▶ **Quoted passage**:

+++++

Been having a bit of research orcrather getting my lad to research :lol and I think we are nearly there with this - https://uk.pcpartpicker.com/user/Shiiny/saved/gTNKZL

Any thoughts or feedback would be appreciated.


----------



## DrEskimo (Jan 7, 2016)

Shiny said:


> Cheers guys.
> 
> Been having a bit of research orcrather getting my lad to research :lol and I think we are nearly there with this - https://uk.pcpartpicker.com/user/Shiiny/saved/gTNKZL
> 
> Any thoughts or feedback would be appreciated.


£385 for a 1070ti??

Not sure you're going to get it for that price, they are in the £450 region, particularly an EVGA one (which I highly recommend, amazing CS).

If you can find it that cheap (is that used??) then go for it, otherwise you could just get a 1070. The 1070ti is overpriced IMO, as it's just a down clocked 1080 to fit a market segment that AMD created. I know I have one...but I didn't buy it new, and wouldn't!

What resolution monitor are you going to be gaming on? What sort of games?

If it's just current games on 1080p, you could even go for the 1060....


----------



## voon (Apr 28, 2010)

One immediate thing: get two RAM DIMMs. You want to run dual channel, not single. Buy a kit of two, those have been tested by vendor to pair well. And: Ryzen platform likes and needs RAM speed, so if you can get a 2x8gb kit 3200, get that (unless you know how to OC slower RAM). Put them in the right DIMM slots as per manual. Ryzen is slightly slower in games. 

Secondly, you picked a SATA SSD drive. Those peak at around 550mb/s. The modern M.2 slot PCIe slot SSDs are in the region of 2000+ mb/s. Now not everything profits like this from this, but don't go with an older SATA design if your board has M.2 slots, IMHO.

+++++

▶ **Exercise set**:
1. In the forum thread, do the following statements agree with the text? For each, answer yes or no and quote the deciding words. (a) DrEskimo says a 1070ti costs around £450. (b) voon advises buying a single RAM stick. (c) voon says SATA SSDs peak at around 2000 mb/s.
2. Reproduce the part of the forum thread that begins at the words "## DrEskimo (Jan" and stops after "for a 1070ti??".
The data after this point is separate material, unrelated to the forum thread.

▶ **Extracted material**:
+++++

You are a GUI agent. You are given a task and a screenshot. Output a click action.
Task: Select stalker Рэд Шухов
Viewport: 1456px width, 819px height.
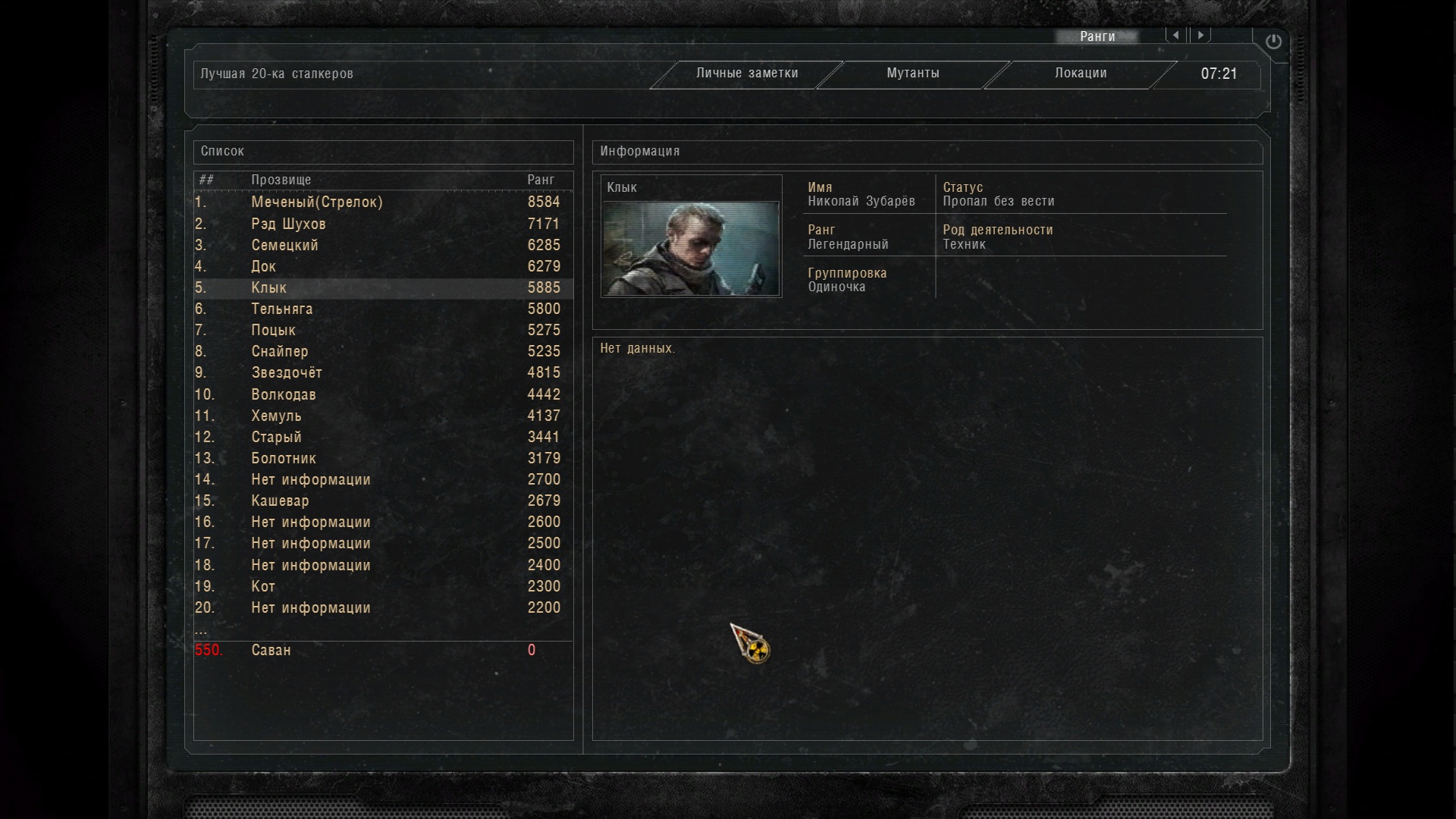coord(383,224)
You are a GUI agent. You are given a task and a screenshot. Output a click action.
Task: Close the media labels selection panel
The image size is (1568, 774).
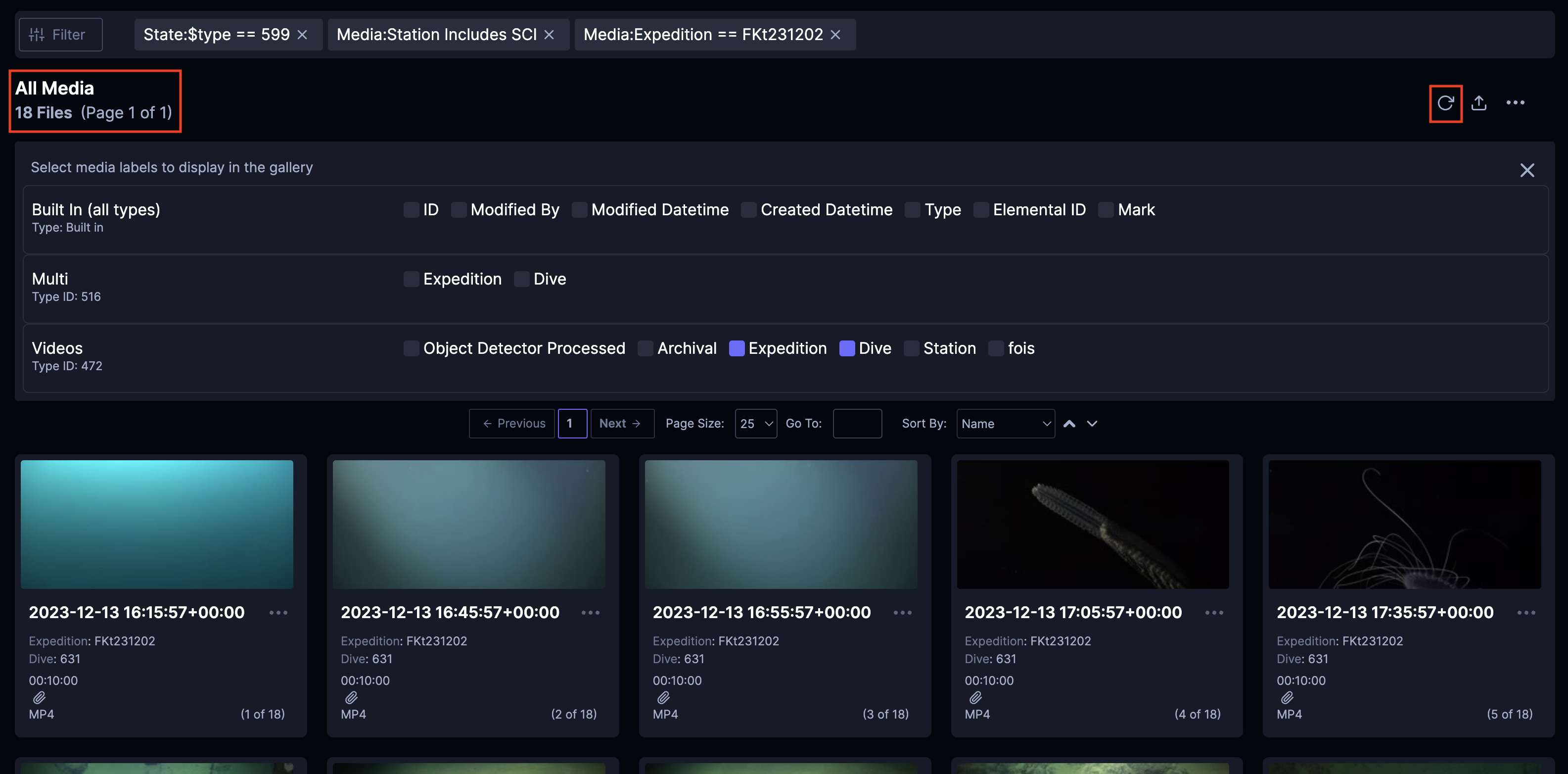pyautogui.click(x=1526, y=170)
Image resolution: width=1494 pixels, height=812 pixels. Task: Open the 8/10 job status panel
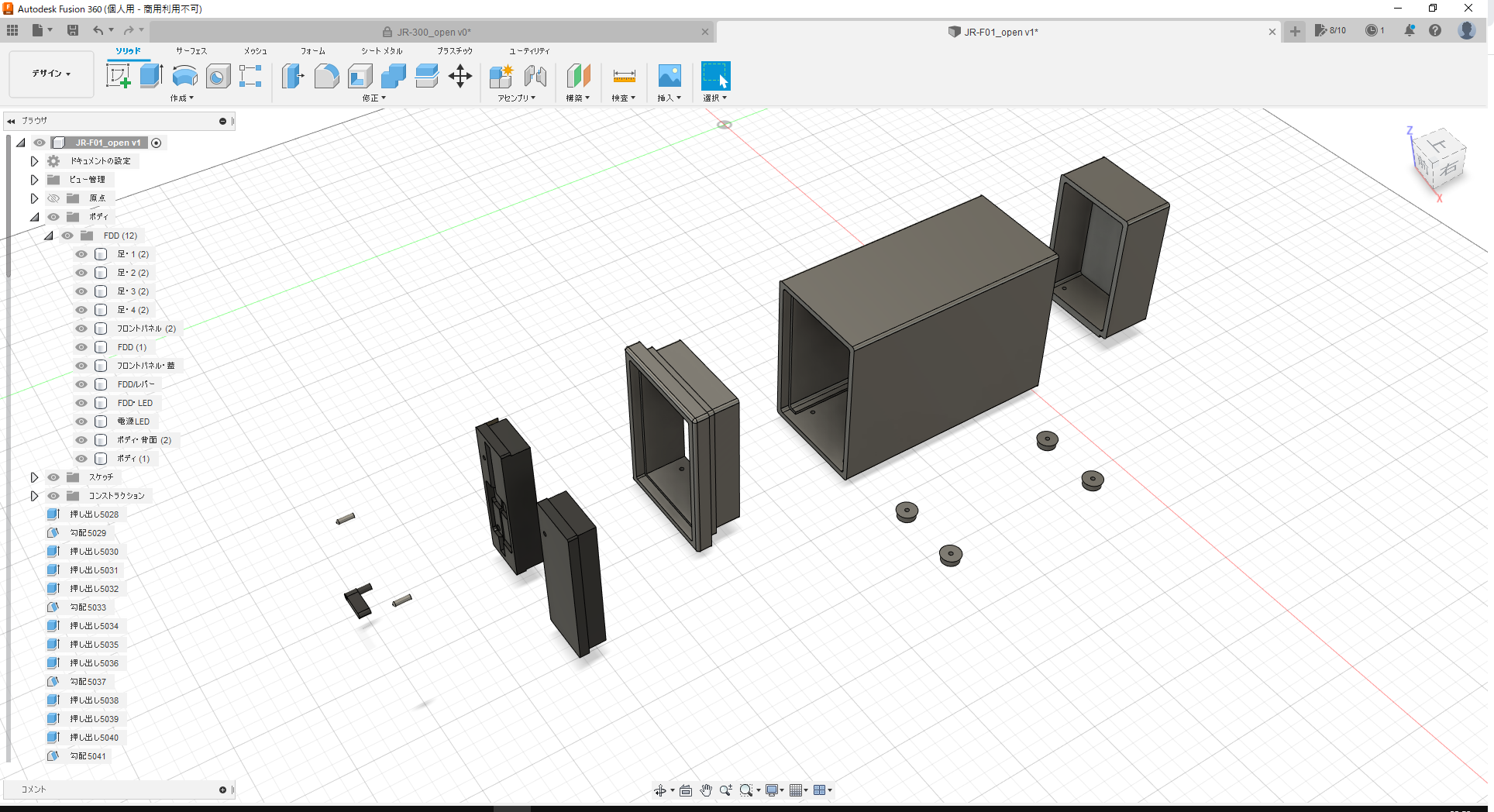(x=1330, y=31)
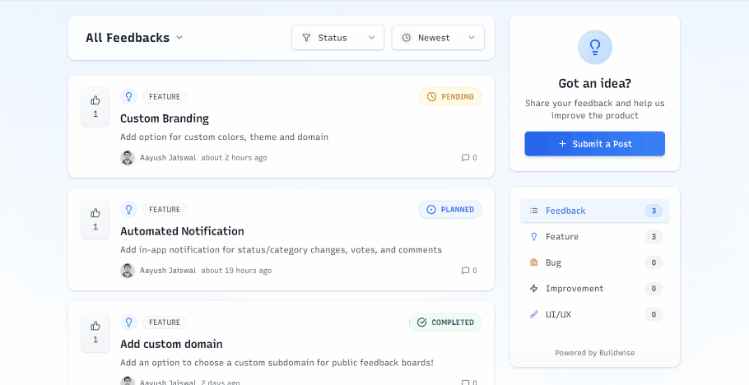
Task: Click lightbulb icon beside Custom Branding's Feature tag
Action: pos(128,96)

+++++

▶ **Task responses**:
1.
(a) Yes: "they are in the £450 region"
(b) No: "get two RAM DIMMs"
(c) No: "Those peak at around 550mb/s"

2.
## DrEskimo (Jan 7, 2016)

Shiny said:


> Cheers guys.
> 
> Been having a bit of research orcrather getting my lad to research :lol and I think we are nearly there with this - https://uk.pcpartpicker.com/user/Shiiny/saved/gTNKZL
> 
> Any thoughts or feedback would be appreciated.


£385 for a 1070ti??